Odd and even number proofs Let $n$ be an integer. Prove that if $n^2+2n-1$ is even than $n$ is odd.
Proof: $$n^2+2n-1=2n$$ $$n^2-1=0$$ $$(n-1)(n+1)=0$$ $$n=-1,1$$
Which are odd. 
Is this a complete proof? I feel like it only proves $n=-1,1$ not an odd number.
 A: You are making a mistake as follows: Suppose that $n^2+2n-1$ is an even number. This means it is two times some integer. But what you seem to be doing, is equating it to $2n$, which makes it a specific integer, since $n$ is fixed (once we calculate $n^2+2n-1$).
On the other hand, every even integer is given by $2k$, where $k$ is an integer.
To do this question, suppose that $n^2+2n-1 = 2k$, then transposing, $n^2-1 = 2(k-n)$. Hence, $(n-1)(n+1) = 2(k-n)$.
At this point, it is enough to see that if $n$ was even, both $n-1$ and $n+1$ are odd. 
The right hand side is even (divisible by $2$), whereas the left hand side, being a product of odd numbers, is odd. This is a contradiction.
Hence, $n$ must be odd.
A: May I recommend the fact that $n^2-2n+1=(n-1)^2$. So if $n=k+1$, then $k^2$ is even, so $k$ must be even, i.e. $k=2j$ and so $n=2j+1$ is odd. Now your identity comes from the fact that

$$n^2+2n-1=(n-1)^2+2(2n-1)$$

so $(n-1)^2 = 2(j-2n+1)$ is even and we are back in the previous case.
A similar approach works by noting $n^2+2n+1=(n+1)^2$ so that $n^2+2n-1=(n+1)^2-2$.

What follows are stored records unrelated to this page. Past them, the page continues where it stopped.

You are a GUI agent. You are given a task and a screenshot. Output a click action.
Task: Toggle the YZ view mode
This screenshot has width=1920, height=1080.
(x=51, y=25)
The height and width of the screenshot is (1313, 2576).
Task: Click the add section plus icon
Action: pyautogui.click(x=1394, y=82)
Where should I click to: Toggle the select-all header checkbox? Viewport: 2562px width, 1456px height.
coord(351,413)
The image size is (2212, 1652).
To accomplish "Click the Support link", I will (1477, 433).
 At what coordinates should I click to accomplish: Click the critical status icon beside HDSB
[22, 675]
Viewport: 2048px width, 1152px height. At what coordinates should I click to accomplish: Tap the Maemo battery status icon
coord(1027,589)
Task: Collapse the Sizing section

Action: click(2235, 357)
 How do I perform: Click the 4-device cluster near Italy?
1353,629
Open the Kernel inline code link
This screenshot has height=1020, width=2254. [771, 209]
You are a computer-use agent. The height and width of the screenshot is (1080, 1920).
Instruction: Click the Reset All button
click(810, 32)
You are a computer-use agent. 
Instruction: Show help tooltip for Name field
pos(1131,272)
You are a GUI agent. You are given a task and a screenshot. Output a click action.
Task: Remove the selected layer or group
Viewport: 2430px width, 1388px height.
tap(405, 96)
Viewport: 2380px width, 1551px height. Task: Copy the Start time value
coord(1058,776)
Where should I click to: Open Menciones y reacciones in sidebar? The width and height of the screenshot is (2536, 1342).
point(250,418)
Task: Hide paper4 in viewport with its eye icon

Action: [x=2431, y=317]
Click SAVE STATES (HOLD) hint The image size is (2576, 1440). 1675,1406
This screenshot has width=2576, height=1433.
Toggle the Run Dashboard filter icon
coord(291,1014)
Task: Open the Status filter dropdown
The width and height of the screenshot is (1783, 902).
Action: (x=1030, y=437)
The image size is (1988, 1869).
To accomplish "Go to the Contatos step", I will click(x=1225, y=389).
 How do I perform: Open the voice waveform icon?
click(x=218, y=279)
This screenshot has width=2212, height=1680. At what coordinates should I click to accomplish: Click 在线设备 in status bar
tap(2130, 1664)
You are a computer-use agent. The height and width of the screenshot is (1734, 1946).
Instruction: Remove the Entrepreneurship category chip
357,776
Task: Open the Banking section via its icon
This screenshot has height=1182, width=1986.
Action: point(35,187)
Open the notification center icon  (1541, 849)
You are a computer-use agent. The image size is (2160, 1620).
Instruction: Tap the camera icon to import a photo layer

The issue with your case is you just change from $2n$ to $0$ right away and neglect that there are other evens besides $2n$, you could instead note that $n^2-1=(n+1)(n-1)=2(k-n)$ is even so $n+1$ or $n-1$ is even, but both cases show that $n$ is odd by definition.
A: This would be be a good one to apply the contrapostive.
if $n^2 + 2n -1$ even $\implies n$ odd
then
$n$ is even $\implies n^2 + 2n -1$ is odd
$(2k)^2 + 2(2k) - 1$ is odd
You could do this using modular arithmetic:
$n^2 + 2n - 1 \equiv 0 \pmod 2\\
n^2 \equiv 1 \pmod 2\\
n \equiv 1 \pmod 2$
Here is a proof your 7 year old nephew should be able to follow:
An even number less an even number is even.
An odd number less an odd number is even.
An even number less an odd number is odd.
An even number times any number is even.
An odd number times and odd number is odd.
If $n^2 + 2n -1$ is even.
then:
Since $2n$ is even $n^2  - 1$ is even, $n^2$ is odd.
if $n$ were even $n^2$ would be even.
$n$ is odd.
A: Consider:
$EVEN = 2 \cdot ODD$ as you have stated or in more academic way:


$EVEN = 2 \cdot ODD + 0||2$


Can you see the difference?
By the way:


$ODD = 1 \cdot 1 + EVEN$